Print every record below exactly as it stands.

Collected data entries:
....

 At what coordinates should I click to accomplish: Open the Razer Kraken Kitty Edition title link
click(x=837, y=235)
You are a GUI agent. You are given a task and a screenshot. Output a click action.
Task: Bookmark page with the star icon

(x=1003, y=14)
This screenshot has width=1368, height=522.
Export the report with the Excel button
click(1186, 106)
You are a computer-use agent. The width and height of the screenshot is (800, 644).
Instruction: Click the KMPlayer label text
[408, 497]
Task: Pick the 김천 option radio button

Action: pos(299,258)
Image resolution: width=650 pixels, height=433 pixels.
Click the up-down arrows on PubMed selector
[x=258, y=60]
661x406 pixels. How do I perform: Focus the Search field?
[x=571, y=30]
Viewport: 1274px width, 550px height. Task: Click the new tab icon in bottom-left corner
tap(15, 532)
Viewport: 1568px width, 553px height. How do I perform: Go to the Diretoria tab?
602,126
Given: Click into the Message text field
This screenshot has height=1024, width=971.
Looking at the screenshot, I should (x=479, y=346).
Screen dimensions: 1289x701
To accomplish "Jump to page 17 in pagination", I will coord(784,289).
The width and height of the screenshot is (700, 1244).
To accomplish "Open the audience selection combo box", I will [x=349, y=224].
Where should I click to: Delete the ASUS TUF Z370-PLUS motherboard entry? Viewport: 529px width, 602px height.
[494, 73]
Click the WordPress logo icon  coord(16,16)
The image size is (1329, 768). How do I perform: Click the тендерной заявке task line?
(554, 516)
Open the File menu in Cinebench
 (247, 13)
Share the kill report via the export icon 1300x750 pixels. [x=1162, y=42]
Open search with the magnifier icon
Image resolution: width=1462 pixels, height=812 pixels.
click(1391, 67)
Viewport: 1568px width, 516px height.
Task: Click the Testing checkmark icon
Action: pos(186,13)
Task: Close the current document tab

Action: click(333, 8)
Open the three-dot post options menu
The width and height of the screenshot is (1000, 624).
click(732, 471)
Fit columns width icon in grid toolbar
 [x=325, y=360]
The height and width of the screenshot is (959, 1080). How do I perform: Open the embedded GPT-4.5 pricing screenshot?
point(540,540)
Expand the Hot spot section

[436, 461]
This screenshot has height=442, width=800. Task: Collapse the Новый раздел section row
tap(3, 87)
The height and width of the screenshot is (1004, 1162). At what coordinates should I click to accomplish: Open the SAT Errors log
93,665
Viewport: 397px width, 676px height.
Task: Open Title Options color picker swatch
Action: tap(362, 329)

....

Answer section »
 At what coordinates should I click to accomplish: Open the Razer Kraken Kitty Edition title link
click(x=837, y=235)
You are a GUI agent. You are given a task and a screenshot. Output a click action.
Task: Bookmark page with the star icon

(x=1003, y=14)
This screenshot has width=1368, height=522.
Export the report with the Excel button
click(1186, 106)
You are a computer-use agent. The width and height of the screenshot is (800, 644).
Instruction: Click the KMPlayer label text
[408, 497]
Task: Pick the 김천 option radio button

Action: pos(299,258)
Image resolution: width=650 pixels, height=433 pixels.
Click the up-down arrows on PubMed selector
[x=258, y=60]
661x406 pixels. How do I perform: Focus the Search field?
[x=571, y=30]
Viewport: 1274px width, 550px height. Task: Click the new tab icon in bottom-left corner
tap(15, 532)
Viewport: 1568px width, 553px height. How do I perform: Go to the Diretoria tab?
602,126
Given: Click into the Message text field
This screenshot has height=1024, width=971.
Looking at the screenshot, I should (x=479, y=346).
Screen dimensions: 1289x701
To accomplish "Jump to page 17 in pagination", I will coord(784,289).
The width and height of the screenshot is (700, 1244).
To accomplish "Open the audience selection combo box", I will [x=349, y=224].
Where should I click to: Delete the ASUS TUF Z370-PLUS motherboard entry? Viewport: 529px width, 602px height.
[494, 73]
Click the WordPress logo icon  coord(16,16)
The image size is (1329, 768). How do I perform: Click the тендерной заявке task line?
(554, 516)
Open the File menu in Cinebench
 (247, 13)
Share the kill report via the export icon 1300x750 pixels. [x=1162, y=42]
Open search with the magnifier icon
Image resolution: width=1462 pixels, height=812 pixels.
click(1391, 67)
Viewport: 1568px width, 516px height.
Task: Click the Testing checkmark icon
Action: pos(186,13)
Task: Close the current document tab

Action: click(333, 8)
Open the three-dot post options menu
The width and height of the screenshot is (1000, 624).
click(732, 471)
Fit columns width icon in grid toolbar
 [x=325, y=360]
The height and width of the screenshot is (959, 1080). How do I perform: Open the embedded GPT-4.5 pricing screenshot?
point(540,540)
Expand the Hot spot section

[436, 461]
This screenshot has height=442, width=800. Task: Collapse the Новый раздел section row
tap(3, 87)
The height and width of the screenshot is (1004, 1162). At what coordinates should I click to accomplish: Open the SAT Errors log
93,665
Viewport: 397px width, 676px height.
Task: Open Title Options color picker swatch
Action: tap(362, 329)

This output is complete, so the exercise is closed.